Laibach Merlot 2009

Deep dark colour. An explosion of fruit with some blackberry, mocha and bitter dark chocolate. Juicy palate with soft, almost velvety tannins, well supported by some barrel toast. A very well balanced wine with great mouth feel and loads of complexity.

Like all loyal Laibach fans know, we are famous for our Merlot. Consistently in the last decade we have proven that we are one of the top performers with this noble grape variety. The Laibach 2009 is no exception. This wine is from 2 different blocks that really complements each other. The attention to detail from the viticultural team with this variety is amazing. Careful suckering early in spring together with some side shoot removal gives us a well balance "canopy" and yield. We do believe that the right amount of sunshine must be delivered to produce world class Merlot. Too much shaded fruit will give the dreaded "tin pea" pyrazine characters and too exposed fruit can in some vintages give "cooked" jammy flavours.

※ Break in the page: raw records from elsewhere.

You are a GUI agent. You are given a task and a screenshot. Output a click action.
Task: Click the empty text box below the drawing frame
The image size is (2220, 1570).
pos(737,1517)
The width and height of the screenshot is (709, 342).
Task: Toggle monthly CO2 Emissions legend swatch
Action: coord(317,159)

variety : Merlot | 100% Merlot
winemaker : Francois van Zyl
wine of origin : Simonsberg-Stellenbosch
analysis : alc : 14.0 % vol  rs : 1.3 g/l  pH : 3.73  ta : 5.4 g/l  
type : Red  style : Dry  body : Full   wooded
pack : Bottle  closure : Cork  

ageing : A wine that can be enjoyed young but with enough character and pedigree to last 5 – 10 years after the vintage.

about the harvest: We pick everything by hand, usually starting around the last week of February. Looking at the amount of leaves, we might pick the same block up to 3 times.

in the cellar : The grapes are not all destemmed and crushed on the same day. Some bins will go to cold storage rooms where they will be cooled to - 3°. This will give us more options and building blocks for our final blend. We do have a vigorous sorting regime for this grape. We use a modern sorting table to get rid of all unwanted green herbaceous stems. Although a very slow process (on average 2 tons per hour) we believe this is not negotiable in producing our desired style. Some batches are fermented in small open top fermentation tanks with manual "punch downs" for extraction. Skin contact for Merlot can be from 5 - 40 days before pressing. The wine spends 12 - 14 months in small French oak barrels, produced in Pomerol.